With default parameter (alpha = 1)

In [49]:
# Your code here
ridge = Ridge(alpha=1)
ridge.fit(X_train, y_train)

r2_train = r2_score(y_train, ridge.predict(X_train))
mse_train = mean_squared_error(y_train, ridge.predict(X_train))

r2_test = r2_score(y_test, ridge.predict(X_test))
mse_test = mean_squared_error(y_test, ridge.predict(X_test))

print('R2 Train: {}\nMSE Train: {}\n'.format(r2_train, mse_train))
print('R2 Test: {}\nMSE Test: {}'.format(r2_test, mse_test))

R2 Train: 0.9350140404770928
MSE Train: 369294156.71022874

R2 Test: 0.8132270730648443
MSE Test: 1518818376.8943455


With default parameter (alpha = 10)

In [50]:
# Your code here
ridge = Ridge(alpha=10)
ridge.fit(X_train, y_train)

r2_train = r2_score(y_train, ridge.predict(X_train))
mse_train = mean_squared_error(y_train, ridge.predict(X_train))
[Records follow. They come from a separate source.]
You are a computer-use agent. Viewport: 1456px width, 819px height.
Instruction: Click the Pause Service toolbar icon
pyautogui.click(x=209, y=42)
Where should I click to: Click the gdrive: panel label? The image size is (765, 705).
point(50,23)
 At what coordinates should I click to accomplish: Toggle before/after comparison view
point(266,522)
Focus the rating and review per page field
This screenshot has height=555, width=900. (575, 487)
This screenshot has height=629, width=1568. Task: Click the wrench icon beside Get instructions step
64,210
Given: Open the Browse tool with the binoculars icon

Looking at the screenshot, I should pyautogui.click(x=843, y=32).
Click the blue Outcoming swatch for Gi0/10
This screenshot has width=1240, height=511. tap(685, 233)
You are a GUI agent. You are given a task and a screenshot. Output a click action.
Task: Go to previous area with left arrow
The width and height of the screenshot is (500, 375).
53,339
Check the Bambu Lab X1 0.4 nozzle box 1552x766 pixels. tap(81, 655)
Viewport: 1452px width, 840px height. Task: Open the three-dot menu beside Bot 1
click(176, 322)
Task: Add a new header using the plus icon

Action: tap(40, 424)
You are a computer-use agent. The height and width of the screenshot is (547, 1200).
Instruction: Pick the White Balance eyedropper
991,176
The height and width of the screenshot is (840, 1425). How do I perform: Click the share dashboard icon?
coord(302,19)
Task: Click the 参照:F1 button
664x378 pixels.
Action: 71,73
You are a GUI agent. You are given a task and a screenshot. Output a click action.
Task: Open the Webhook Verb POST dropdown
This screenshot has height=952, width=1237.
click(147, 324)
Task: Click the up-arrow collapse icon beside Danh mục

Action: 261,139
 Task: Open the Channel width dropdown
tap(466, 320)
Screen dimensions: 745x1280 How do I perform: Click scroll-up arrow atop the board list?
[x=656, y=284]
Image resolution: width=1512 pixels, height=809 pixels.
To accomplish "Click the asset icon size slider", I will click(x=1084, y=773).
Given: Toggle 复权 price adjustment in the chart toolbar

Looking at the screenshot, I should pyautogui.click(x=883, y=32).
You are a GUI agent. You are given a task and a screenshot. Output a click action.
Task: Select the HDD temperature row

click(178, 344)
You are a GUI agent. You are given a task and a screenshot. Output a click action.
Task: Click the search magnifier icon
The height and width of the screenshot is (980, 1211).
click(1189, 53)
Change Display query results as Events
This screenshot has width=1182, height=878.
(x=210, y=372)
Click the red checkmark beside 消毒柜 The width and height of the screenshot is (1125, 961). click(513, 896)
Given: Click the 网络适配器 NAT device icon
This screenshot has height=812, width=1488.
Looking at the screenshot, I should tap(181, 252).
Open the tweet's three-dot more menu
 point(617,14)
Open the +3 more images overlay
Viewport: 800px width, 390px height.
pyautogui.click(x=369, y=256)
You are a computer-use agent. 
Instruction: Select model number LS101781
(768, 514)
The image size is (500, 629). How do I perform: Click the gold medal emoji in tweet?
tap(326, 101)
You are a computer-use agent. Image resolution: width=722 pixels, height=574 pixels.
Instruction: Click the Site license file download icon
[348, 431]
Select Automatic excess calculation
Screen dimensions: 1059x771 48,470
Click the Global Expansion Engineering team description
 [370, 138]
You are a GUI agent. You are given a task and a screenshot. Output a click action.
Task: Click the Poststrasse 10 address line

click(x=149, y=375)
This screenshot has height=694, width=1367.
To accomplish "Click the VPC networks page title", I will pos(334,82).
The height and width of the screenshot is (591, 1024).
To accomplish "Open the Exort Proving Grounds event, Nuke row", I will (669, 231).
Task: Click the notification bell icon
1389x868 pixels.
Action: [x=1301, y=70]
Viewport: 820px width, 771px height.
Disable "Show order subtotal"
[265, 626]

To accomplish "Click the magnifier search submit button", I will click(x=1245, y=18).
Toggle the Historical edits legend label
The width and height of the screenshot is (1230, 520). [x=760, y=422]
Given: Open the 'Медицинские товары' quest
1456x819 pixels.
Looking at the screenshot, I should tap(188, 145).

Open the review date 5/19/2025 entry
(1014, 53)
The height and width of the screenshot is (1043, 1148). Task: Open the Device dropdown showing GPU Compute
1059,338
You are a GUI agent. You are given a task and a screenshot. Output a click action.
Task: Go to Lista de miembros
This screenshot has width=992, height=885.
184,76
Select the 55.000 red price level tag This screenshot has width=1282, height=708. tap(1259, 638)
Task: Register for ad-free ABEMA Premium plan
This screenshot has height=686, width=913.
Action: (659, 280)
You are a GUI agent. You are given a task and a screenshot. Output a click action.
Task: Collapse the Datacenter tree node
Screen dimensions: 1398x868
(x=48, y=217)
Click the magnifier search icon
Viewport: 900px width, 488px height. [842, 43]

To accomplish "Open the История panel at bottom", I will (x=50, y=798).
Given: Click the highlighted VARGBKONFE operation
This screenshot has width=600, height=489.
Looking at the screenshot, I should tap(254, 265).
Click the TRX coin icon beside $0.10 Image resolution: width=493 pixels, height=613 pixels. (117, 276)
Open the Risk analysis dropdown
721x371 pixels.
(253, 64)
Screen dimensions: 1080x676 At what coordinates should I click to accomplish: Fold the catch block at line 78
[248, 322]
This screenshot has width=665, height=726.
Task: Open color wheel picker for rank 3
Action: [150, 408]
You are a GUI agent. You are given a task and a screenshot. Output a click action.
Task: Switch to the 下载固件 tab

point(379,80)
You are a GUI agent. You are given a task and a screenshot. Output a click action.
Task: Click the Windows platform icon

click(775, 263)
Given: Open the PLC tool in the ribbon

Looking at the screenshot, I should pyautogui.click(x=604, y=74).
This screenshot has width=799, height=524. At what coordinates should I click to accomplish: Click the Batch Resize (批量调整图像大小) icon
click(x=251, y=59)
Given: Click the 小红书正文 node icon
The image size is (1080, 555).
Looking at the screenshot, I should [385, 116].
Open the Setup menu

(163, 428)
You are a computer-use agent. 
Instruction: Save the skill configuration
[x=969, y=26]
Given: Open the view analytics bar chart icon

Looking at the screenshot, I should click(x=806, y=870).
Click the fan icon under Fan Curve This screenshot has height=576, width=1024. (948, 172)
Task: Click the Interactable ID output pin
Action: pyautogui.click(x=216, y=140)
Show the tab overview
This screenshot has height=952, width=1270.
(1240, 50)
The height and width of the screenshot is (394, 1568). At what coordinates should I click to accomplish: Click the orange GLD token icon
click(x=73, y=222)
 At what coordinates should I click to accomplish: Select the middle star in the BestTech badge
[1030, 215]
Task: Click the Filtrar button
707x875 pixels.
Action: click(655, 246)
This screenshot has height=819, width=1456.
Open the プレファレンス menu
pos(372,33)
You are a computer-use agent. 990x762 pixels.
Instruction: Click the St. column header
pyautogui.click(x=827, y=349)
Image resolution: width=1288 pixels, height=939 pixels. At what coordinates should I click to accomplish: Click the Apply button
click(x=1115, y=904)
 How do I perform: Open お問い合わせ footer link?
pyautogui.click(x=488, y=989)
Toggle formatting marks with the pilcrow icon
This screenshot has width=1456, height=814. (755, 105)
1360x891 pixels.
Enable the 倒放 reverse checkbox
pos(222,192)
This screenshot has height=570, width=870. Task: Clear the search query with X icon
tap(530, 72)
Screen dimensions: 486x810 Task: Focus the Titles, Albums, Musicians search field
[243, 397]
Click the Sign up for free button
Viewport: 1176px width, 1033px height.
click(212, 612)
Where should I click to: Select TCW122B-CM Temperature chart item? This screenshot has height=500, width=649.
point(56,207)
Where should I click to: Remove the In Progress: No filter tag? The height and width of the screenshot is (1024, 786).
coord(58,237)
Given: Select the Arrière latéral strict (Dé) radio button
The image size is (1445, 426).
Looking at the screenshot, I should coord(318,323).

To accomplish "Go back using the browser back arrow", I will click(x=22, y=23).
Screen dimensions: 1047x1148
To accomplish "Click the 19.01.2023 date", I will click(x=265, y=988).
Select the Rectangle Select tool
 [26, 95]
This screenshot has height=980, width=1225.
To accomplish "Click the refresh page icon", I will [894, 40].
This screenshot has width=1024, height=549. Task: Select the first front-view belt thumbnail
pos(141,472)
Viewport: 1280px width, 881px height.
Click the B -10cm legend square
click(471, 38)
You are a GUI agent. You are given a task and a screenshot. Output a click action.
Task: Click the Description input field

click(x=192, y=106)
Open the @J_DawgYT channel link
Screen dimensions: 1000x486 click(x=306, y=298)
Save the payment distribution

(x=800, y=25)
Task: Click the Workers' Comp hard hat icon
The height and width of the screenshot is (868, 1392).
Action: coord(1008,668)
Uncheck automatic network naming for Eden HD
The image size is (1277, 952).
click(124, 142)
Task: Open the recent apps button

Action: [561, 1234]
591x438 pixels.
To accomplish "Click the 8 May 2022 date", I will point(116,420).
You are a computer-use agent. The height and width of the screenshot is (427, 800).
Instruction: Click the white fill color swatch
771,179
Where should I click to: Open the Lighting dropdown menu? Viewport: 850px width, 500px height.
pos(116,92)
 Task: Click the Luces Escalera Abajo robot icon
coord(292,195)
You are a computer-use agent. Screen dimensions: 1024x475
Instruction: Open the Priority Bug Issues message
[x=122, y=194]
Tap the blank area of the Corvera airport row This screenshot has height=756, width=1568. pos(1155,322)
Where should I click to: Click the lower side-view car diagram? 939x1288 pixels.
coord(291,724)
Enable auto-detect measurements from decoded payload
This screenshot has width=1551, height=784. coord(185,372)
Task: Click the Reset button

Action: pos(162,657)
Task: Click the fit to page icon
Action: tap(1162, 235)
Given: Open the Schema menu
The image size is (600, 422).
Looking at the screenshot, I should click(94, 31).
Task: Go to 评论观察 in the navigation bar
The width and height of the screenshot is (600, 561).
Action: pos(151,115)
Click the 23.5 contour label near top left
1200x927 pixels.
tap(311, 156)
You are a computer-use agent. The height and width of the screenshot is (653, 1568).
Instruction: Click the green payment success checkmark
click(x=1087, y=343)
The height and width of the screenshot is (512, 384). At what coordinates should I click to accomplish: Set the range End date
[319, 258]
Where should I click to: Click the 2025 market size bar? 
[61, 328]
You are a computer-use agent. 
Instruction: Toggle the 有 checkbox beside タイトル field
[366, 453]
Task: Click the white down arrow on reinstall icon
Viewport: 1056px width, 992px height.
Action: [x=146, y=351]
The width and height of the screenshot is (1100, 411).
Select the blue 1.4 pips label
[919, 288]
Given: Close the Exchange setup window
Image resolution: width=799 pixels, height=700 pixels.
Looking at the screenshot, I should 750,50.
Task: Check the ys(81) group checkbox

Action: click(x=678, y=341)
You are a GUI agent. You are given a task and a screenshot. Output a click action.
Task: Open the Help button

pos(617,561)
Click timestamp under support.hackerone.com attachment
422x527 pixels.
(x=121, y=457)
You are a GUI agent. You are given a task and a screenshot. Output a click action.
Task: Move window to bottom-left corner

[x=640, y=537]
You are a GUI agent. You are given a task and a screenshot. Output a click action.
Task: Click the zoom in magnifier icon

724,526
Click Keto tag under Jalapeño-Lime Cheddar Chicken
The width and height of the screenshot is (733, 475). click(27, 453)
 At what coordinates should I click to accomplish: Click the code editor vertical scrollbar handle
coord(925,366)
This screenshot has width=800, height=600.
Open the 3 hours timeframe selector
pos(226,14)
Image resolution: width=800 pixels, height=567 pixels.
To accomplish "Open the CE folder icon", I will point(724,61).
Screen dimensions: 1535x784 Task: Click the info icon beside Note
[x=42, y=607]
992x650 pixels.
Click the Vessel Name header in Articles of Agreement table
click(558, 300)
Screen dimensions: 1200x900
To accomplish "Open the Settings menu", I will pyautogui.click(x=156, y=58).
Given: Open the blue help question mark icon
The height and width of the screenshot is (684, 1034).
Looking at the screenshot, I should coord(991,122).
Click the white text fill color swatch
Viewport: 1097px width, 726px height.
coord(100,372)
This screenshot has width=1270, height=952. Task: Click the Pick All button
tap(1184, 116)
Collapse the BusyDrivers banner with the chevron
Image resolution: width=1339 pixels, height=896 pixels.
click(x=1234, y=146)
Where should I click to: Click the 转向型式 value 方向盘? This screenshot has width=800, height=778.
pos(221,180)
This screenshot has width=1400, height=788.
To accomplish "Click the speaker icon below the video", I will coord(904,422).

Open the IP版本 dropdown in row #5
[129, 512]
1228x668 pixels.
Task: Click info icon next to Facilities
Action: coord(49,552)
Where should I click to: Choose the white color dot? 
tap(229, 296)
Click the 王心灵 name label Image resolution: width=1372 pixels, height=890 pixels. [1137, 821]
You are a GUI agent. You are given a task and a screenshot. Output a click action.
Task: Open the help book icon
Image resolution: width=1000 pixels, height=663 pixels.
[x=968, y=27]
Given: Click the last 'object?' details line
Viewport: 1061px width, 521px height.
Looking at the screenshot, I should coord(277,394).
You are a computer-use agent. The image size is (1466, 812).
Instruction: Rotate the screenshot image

r2_test = r2_score(y_test, ridge.predict(X_test))
mse_test = mean_squared_error(y_test, ridge.predict(X_test))

print('R2 Train: {}\nMSE Train: {}\n'.format(r2_train, mse_train))
print('R2 Test: {}\nMSE Test: {}'.format(r2_test, mse_test))

R2 Train: 0.9179677914960495
MSE Train: 466162467.7845314

R2 Test: 0.7975575439364618
MSE Test: 1646241388.2911267


## Look at the metrics, what are your main conclusions?   

Conclusions here

Lasso Alpha 10 produces lowest MSE and highest R2 for testing data

## Compare number of parameter estimates that are (very close to) 0 for Ridge and Lasso

Compare with the total length of the parameter space and draw conclusions!

In [57]:
# number of Ridge params almost zero
ridge_params_zero = len([param for param in ridge.coef_ if abs(param) < 10**(-10)])

In [58]:
# number of Lasso params almost zero
lasso_params_zero = len([param for param in lasso.coef_ if abs(param) < 10**(-10)])

Lasso was very effective to essentially perform variable selection and remove about 25% of the variables from your model!

In [59]:
# your code here
print('Lasso: ', lasso_params_zero/len(lasso.coef_))
print('Ridge: ', ridge_params_zero/len(ridge.coef_))

Lasso:  0.2422145328719723
Ridge:  0.02768166089965398


## Summary

Great! You now know how to perform Lasso and Ridge regression.